Over recent months, NDOT has been closely monitoring the roadway, including an approximately 15-foot section of highway directly east of Dayton Valley Road which was sinking, creating dips in the driving surface. Ground-penetrating radar was used and bores of the underground surface made to evaluate the sinking section of earth underneath the roadway, potentially created by localized underground water erosion. Although there’s no anticipated threat of the roadway sinking further, one eastbound lane is closed to help drivers avoid the bumpy road surface.

In coming weeks, NDOT plans to repair the depression, potentially by injecting a specialized polyurethane solution which will automatically expand underneath the roadway to lift, reinforce and stabilize the soil. By avoiding the need to excavate, refill and repave the roadway, the repair strategy can mean less construction time and related traffic delays.

Approximately 19,000 vehicles travel the section of road every day.

Lyon County prepares for runoff

As Lyon County continues to recover from the January and February flood event it continues to plan for the upcoming spring and summer runoff.

There’s currently an estimated 640,000 acre feet or 208 billion gallons of water on the Walker Basin and 736,000 acre feet or 239 billion gallons of water on the Carson Basin. This concerns county and state officials with what the spring and summer will bring as far as flooding.

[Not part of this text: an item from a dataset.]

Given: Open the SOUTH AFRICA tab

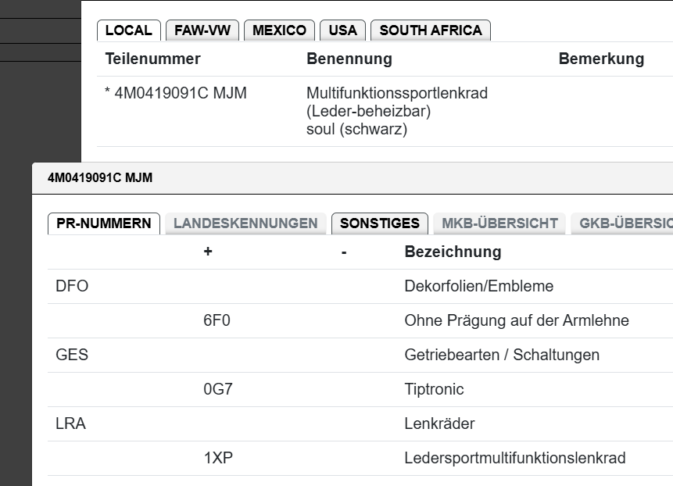Looking at the screenshot, I should [430, 30].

County Manager Jeff Page said a number of local governments and state agencies having been working to prepare for flooding throughout the region. To date these entities have

• Conducted a five county table top exercise.

• Conducted a number of planning meetings to ensure readiness.

• Implemented a public awareness campaign.

• Continued to clean drainages and performed debris removal to ensure water flow.

• Purchased sandbags and sand for public use as well as government use.

• Started sandbagging utilities and key infrastructure.

• Prioritized evacuation measures and identified special needs populations to ensure those people are properly protected.

• Conducted reconnaissance of potential weak points along the rivers and implemented measures to enhance the stability of those weak points.

Page says the local governments of Lyon County are working cooperatively to prepare for flooding and to help reduce the impact of flooding. He says people need to start planning for their families and begin playing the “what if” game.